About this task: From the line containing "Given: Click the" to the very last line of the data below, transcribe everything exactly and nothing more.

Recorded information:

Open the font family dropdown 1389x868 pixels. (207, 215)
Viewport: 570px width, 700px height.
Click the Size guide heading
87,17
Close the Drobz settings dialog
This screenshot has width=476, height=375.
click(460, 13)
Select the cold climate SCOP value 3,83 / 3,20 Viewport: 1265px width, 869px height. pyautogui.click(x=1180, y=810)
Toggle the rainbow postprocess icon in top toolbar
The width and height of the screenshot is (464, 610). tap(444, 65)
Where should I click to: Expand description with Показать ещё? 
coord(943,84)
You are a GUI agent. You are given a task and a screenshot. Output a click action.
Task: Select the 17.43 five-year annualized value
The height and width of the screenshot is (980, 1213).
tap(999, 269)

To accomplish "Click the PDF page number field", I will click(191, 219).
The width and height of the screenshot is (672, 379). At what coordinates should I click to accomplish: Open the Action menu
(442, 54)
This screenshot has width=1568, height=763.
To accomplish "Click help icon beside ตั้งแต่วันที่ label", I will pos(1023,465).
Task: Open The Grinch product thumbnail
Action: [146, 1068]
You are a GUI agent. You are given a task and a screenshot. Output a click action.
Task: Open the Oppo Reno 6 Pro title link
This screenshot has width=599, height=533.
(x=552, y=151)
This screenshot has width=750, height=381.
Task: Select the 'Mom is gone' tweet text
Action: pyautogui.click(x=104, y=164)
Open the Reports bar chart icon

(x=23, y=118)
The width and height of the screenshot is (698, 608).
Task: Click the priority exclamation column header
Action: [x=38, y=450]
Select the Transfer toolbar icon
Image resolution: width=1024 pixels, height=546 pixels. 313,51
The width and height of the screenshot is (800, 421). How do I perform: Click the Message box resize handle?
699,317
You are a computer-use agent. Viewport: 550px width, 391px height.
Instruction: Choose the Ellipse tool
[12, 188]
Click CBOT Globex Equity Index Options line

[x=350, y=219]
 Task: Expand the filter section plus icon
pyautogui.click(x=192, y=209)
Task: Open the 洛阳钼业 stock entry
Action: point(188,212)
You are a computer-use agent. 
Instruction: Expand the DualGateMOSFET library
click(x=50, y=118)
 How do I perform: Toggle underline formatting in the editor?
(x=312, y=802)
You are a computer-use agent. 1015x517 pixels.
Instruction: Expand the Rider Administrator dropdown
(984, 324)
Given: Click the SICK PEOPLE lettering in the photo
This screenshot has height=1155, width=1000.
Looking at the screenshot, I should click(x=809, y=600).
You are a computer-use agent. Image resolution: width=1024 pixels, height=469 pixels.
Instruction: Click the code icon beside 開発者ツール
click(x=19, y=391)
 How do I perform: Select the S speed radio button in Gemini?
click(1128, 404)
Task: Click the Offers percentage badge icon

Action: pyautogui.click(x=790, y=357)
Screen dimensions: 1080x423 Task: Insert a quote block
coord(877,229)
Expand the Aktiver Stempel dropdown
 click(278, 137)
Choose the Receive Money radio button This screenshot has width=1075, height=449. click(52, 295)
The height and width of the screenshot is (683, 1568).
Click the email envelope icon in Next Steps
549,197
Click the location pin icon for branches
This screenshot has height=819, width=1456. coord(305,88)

Solution to this task:
Given: Click the SICK PEOPLE lettering in the photo
This screenshot has height=1155, width=1000.
Looking at the screenshot, I should click(x=809, y=600).
You are a computer-use agent. Image resolution: width=1024 pixels, height=469 pixels.
Instruction: Click the code icon beside 開発者ツール
click(x=19, y=391)
 How do I perform: Select the S speed radio button in Gemini?
click(1128, 404)
Task: Click the Offers percentage badge icon

Action: pyautogui.click(x=790, y=357)
Screen dimensions: 1080x423 Task: Insert a quote block
coord(877,229)
Expand the Aktiver Stempel dropdown
 click(278, 137)
Choose the Receive Money radio button This screenshot has width=1075, height=449. click(52, 295)
The height and width of the screenshot is (683, 1568).
Click the email envelope icon in Next Steps
549,197
Click the location pin icon for branches
This screenshot has height=819, width=1456. coord(305,88)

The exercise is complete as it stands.